*Your assignment*. If a line of the records contains the word "agent", list it.
*** Data extracts ***
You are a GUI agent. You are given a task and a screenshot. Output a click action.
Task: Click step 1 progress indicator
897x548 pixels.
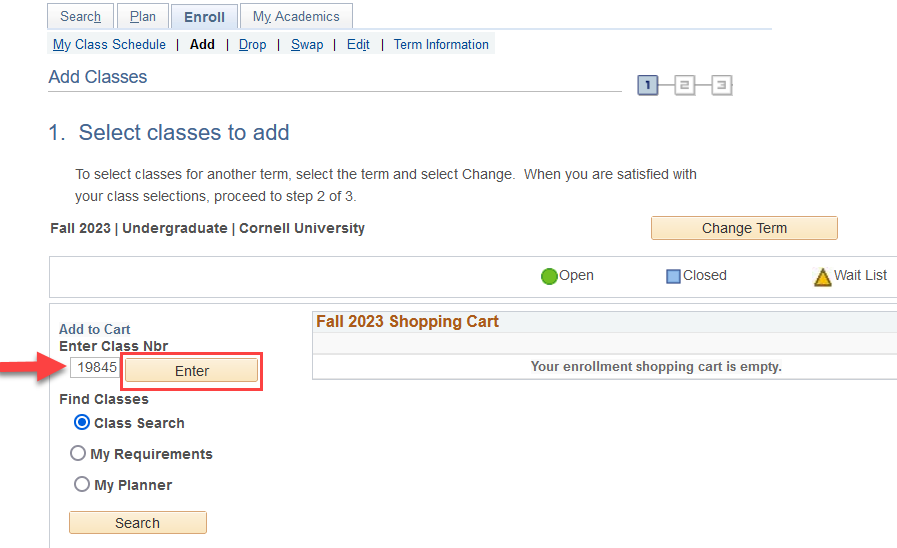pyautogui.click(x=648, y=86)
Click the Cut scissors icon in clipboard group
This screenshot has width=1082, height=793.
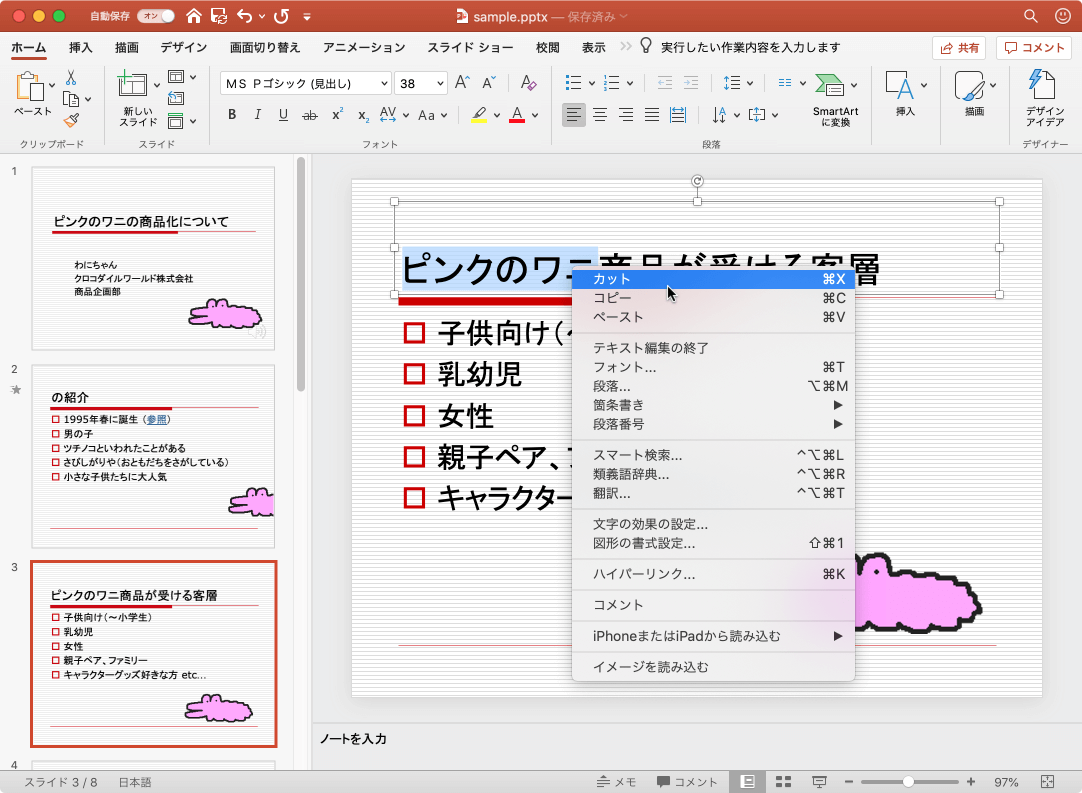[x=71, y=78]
*** End of Data extracts ***
*** Data extracts ***
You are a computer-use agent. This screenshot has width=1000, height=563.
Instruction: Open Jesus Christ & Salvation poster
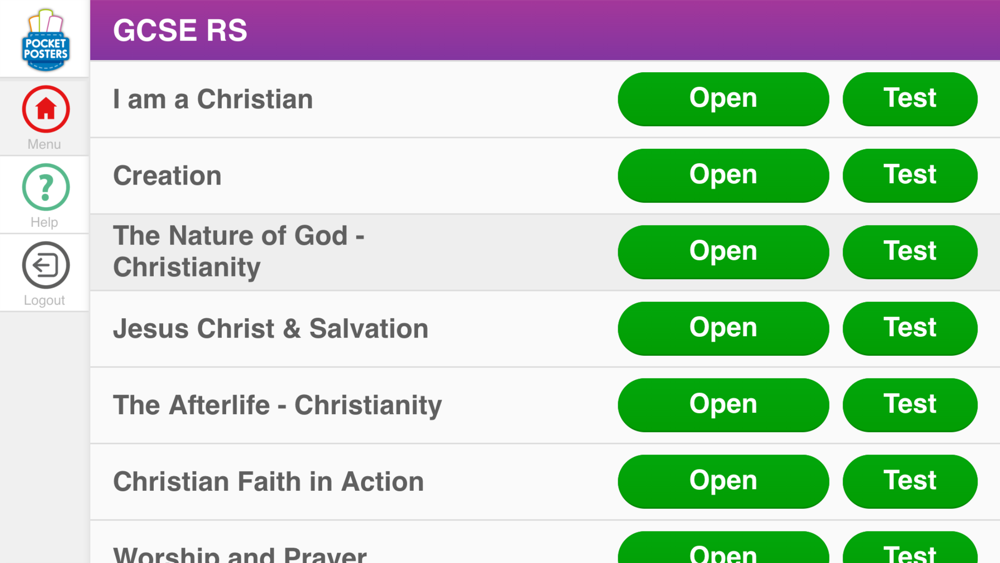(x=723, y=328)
*** End of Data extracts ***
*** Data extracts ***
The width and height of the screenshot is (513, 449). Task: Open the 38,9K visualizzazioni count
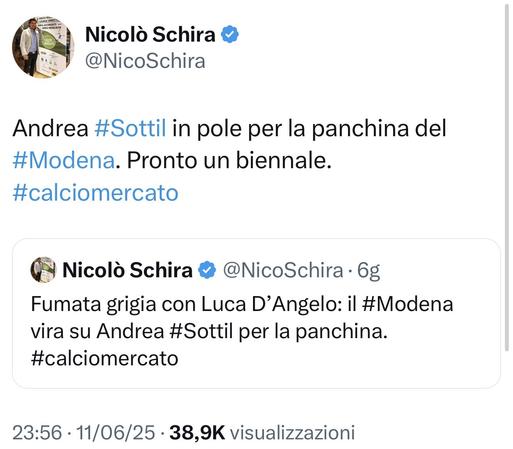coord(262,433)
*** End of Data extracts ***
*Written response*.
You are a GUI agent. You are given a task and a screenshot. Output a click action.
You are a computer-use agent. This screenshot has width=1000, height=563.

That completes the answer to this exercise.